Stumped
Where to go for our walk on Monday? I suggested a trail we hadn’t done for a while. I wanted to say hello to something there.
This walk is known, for obvious reasons, as the goblin trail.
Take a pic of this and, because, miraculously, there is a signal on my phone, send it to my friend in Wales with a note saying you don’t only have to worry on Halloween. He responds immediately with: “What sort of neighbourhoods are you hanging out in?”
I should have waited until we got to the second sign.
This one with the fake bones.
What I’d told Joe I wanted to check out was “that stump”. But when we got there it was the wrong one.
I think it might have been the first one of these we’d noticed. By “these” I mean stumps that tried to “heal” their wounds. This is an interesting example, but not, I told Joe, the one I wanted.
He was pretty sure he remembered where the other one was, so yesterday we went looking. This involved another interesting sign.
When sent to Wales, I expected a query about whether I was actually on Summerisle (location of The Wicker Man), but all I got by way of response was a Ha, Ha tapback.

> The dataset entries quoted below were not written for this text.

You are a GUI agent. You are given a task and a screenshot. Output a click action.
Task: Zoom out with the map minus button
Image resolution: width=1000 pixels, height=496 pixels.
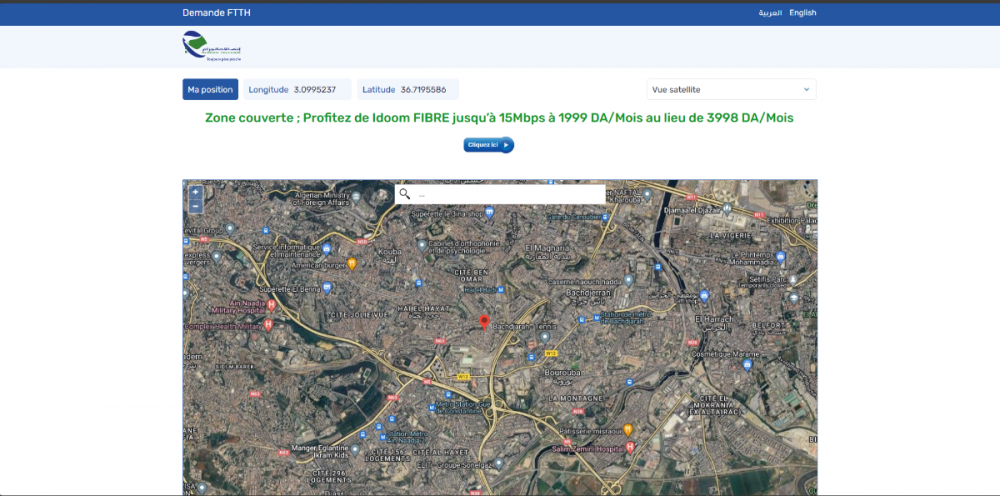point(195,205)
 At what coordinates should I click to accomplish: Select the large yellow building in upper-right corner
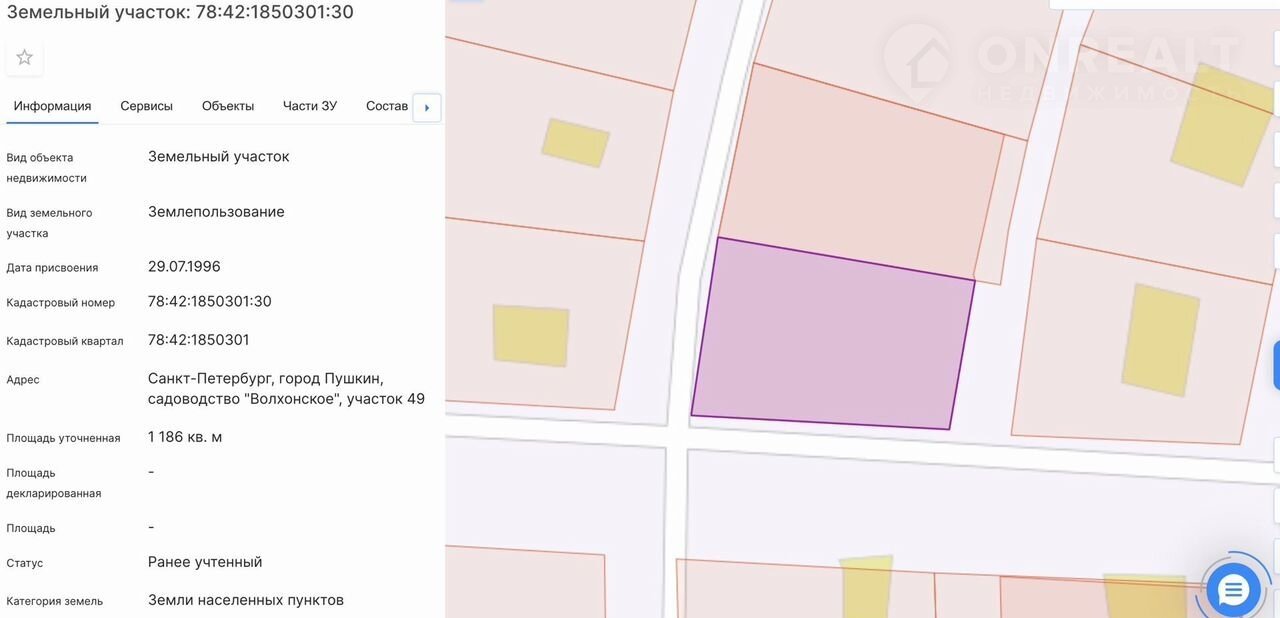pos(1221,125)
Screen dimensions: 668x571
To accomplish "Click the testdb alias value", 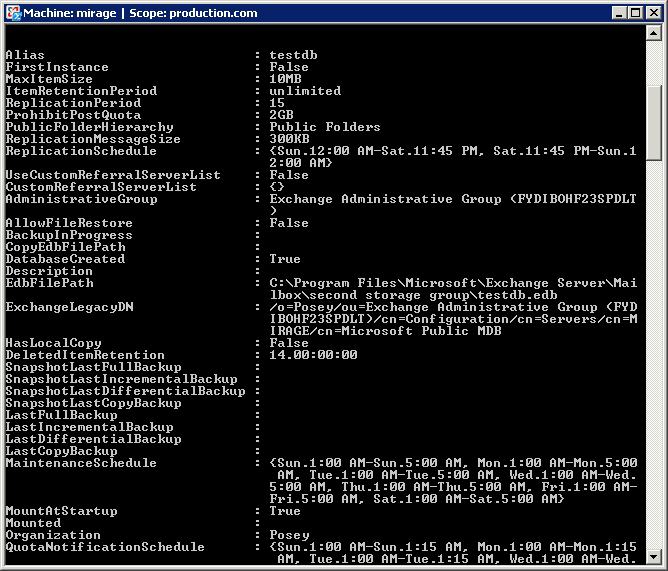I will coord(292,55).
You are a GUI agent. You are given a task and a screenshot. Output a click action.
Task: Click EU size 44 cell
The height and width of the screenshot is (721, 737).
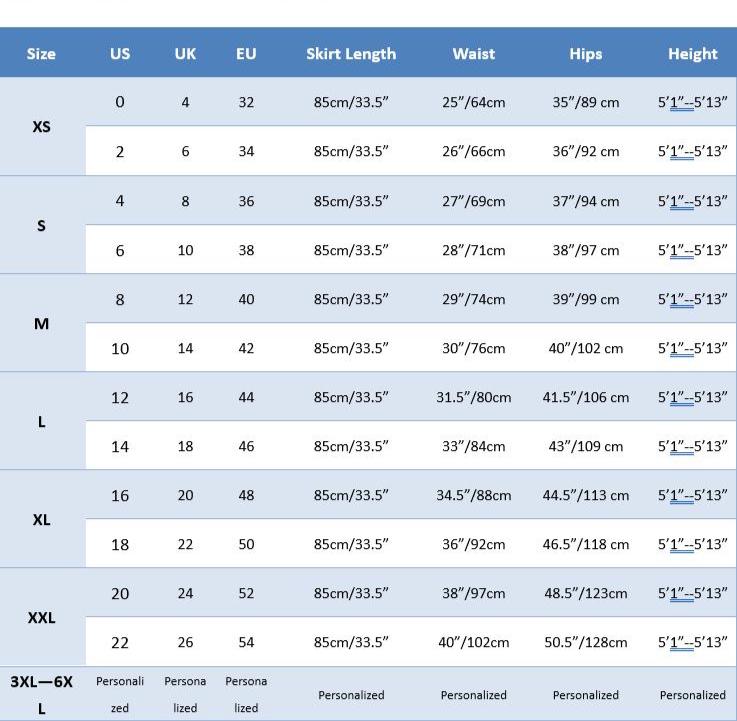click(246, 397)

We found the stump. (So, good memory, Joe!)
I mean, look at this! How is it possible? How can the stump of a tree have enough “juice” left to do this?
Unlike previous times I’ve asked myself this question, yesterday I decided to do a bit of research. Turns out Doug firs are pretty bloody impressive. “When a tree is cut or broken off, adjacent trees treat the stump as if it was a part of themselves and will send help through their connected roots.” It is a process called capping.
And it really is quite mind boggling.